El medio recordó además que el conjunto neerlandés había atravesado el torneo con una trayectoria dominante y que Argentina terminó dando el golpe definitivo en la final. La caída significó, según el análisis publicado, el primer gran torneo sin título para las neerlandesas desde los Juegos Olímpicos de Río de Janeiro 2016.
La prensa también recordó la polémica semifinal ante Bélgica, en la que un gol del empate había sido invalidado mediante la intervención del video referee. Sin embargo, fue Argentina la que finalmente terminó con la posibilidad de que Países Bajos volviera a celebrar ante su público.
La final se definió después del empate
El partido tuvo todos los condimentos de una final. Países Bajos consiguió ponerse en ventaja sobre el cierre del segundo cuarto a través de Yibbi Jansen, pero Las Leonas no se desordenaron y comenzaron a ejercer una presión cada vez mayor sobre el arco rival.
Después de generar siete córners cortos, Argentina encontró el empate mediante una definición de Majo Granatto, tras un desvío que permitió establecer el 1-1. Durante los minutos finales, el conjunto de Ferrara mantuvo la iniciativa, aunque no consiguió marcar el segundo tanto antes de que terminara el tiempo reglamentario.
La definición se trasladó entonces a los shoot out. Allí apareció nuevamente la figura de Cosentino. Pien Sanders fue la primera en ejecutar para Países Bajos, pero su remate se fue desviado. Vicky Granatto respondió con precisión y puso a Argentina en ventaja.
Luego, Cosentino volvió a intervenir ante Felice Albers, mientras que Brisa Bruggesser amplió la diferencia argentina con una definición de gran jerarquía. Países Bajos consiguió descontar por intermedio de Marijn Veen, aunque la serie quedó nuevamente favorable a Las Leonas después de que un gol de Zoe Díaz fuera anulado por el video referee.

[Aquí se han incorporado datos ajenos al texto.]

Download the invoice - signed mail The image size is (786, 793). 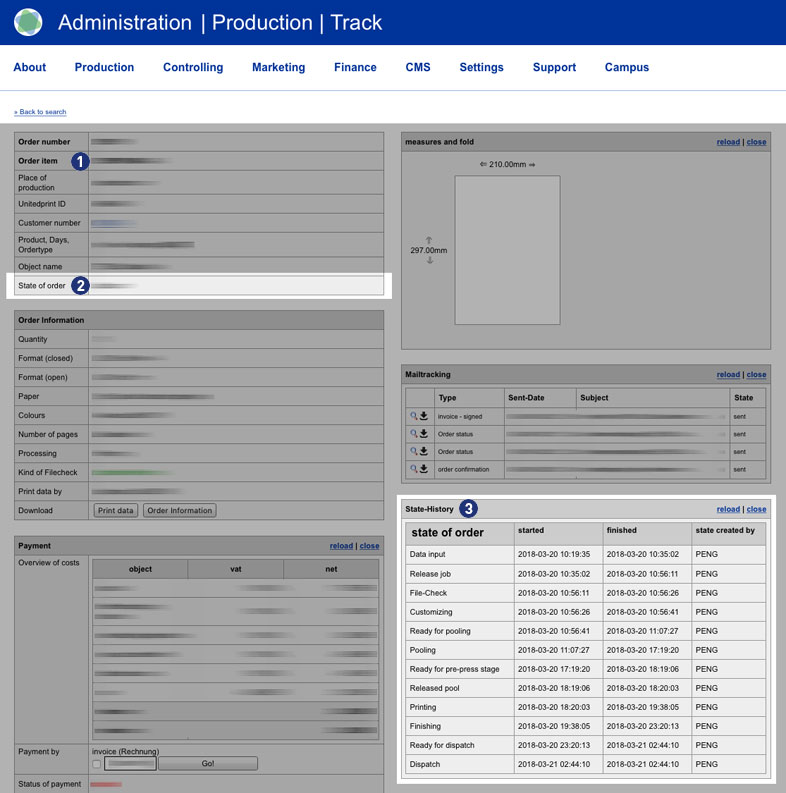click(424, 416)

La definición quedó para el último intento neerlandés. Freeke Moes necesitaba convertir para mantener con vida a su equipo, pero Cosentino volvió a responder. La responsabilidad pasó entonces a Sofía Cairó, quien ejecutó el penal decisivo y selló la tercera consagración mundialista de la historia de Las Leonas.

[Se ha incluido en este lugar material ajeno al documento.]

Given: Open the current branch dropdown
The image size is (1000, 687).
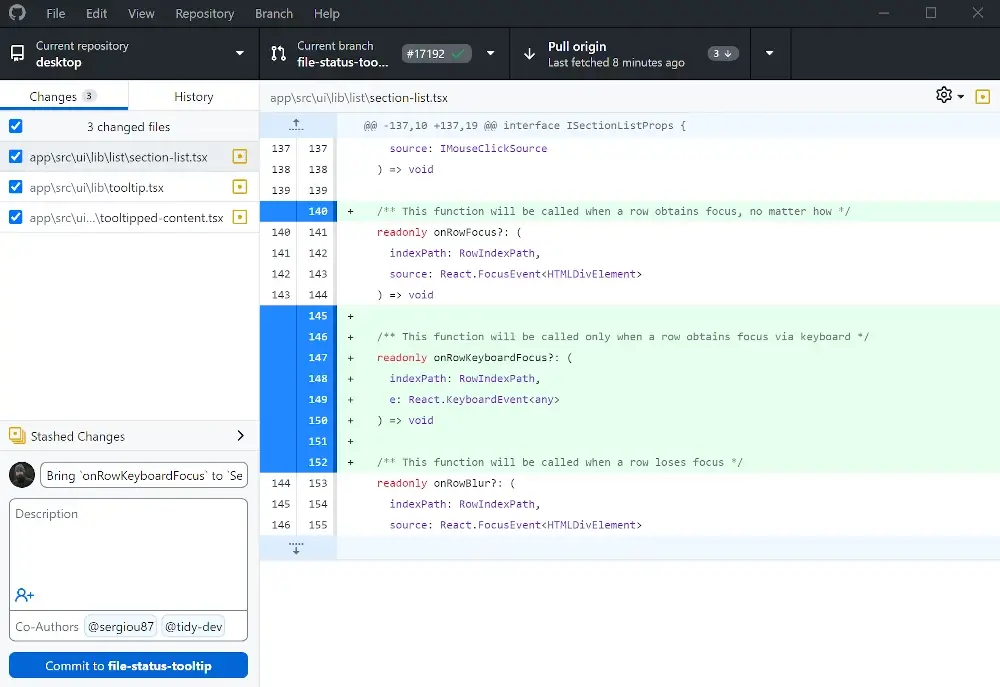Looking at the screenshot, I should pos(489,53).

Reconocimiento de la prensa neerlandesa
La reacción de los medios del país anfitrión reflejó la dimensión de la derrota. De Telegraaf consideró que el empate había sido justo y que había fortalecido la confianza argentina de cara a los penales. El periódico repasó los errores de las primeras ejecutantes neerlandesas y destacó la efectividad de las argentinas en los momentos determinantes.
Por su parte, de Volkskrant describió el resultado como el final de la hegemonía del seleccionado femenino neerlandés en el hockey mundial y sostuvo que Argentina había sido demasiado fuerte en la definición disputada en Amstelveen.

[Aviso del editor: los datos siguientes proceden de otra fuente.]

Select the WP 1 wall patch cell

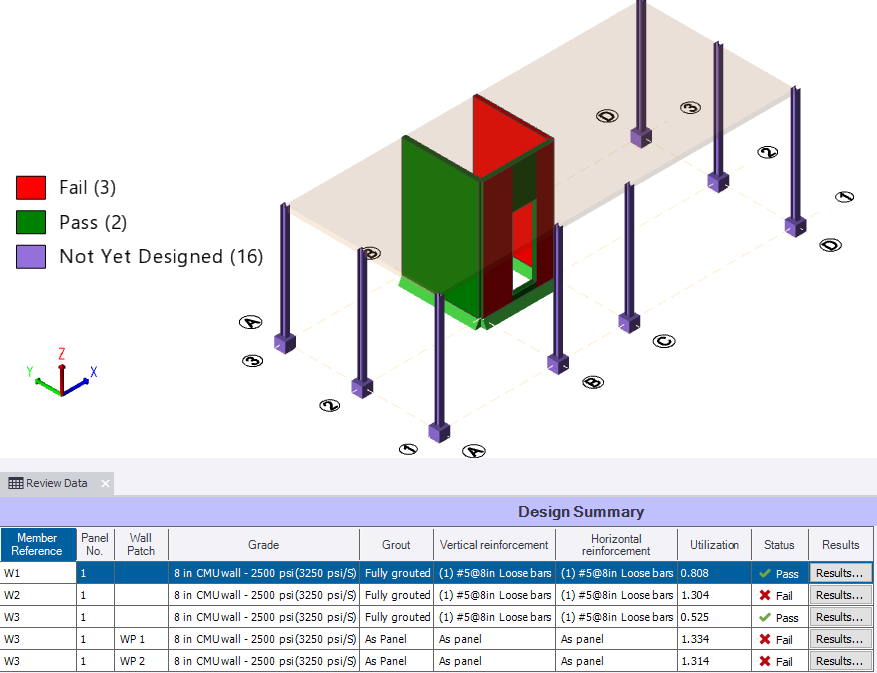coord(141,639)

El portal NU también reflejó la sorpresa generada por la caída de las locales y planteó el interrogante sobre cómo un equipo considerado favorito podía quedarse sin la medalla de oro.
Una tercera estrella para Las Leonas
Con esta victoria, Argentina alcanzó su tercer título mundial, después de las consagraciones obtenidas en Perth 2002 y Rosario 2010. El equipo albiceleste llegó así a su séptima final mundialista y quedó como la segunda selección con más campeonatos en la historia de la competencia, solo por detrás de Países Bajos, que acumula nueve títulos.
Además, el triunfo modificó el historial de finales mundialistas entre ambos seleccionados. Argentina pasó a dominar los enfrentamientos decisivos por 3-2, luego de haber derrotado a las neerlandesas en Perth 2002, Rosario 2010 y ahora en Wavre-Amstelveen 2026. Países Bajos había ganado las definiciones de Mandelieu 1974 y 2022.
La nueva estrella representa así mucho más que un trofeo para el hockey argentino: es el regreso de Las Leonas a la cima mundial después de 16 años y, al mismo tiempo, un golpe histórico para una potencia que durante una década había convertido la conquista de títulos en una costumbre.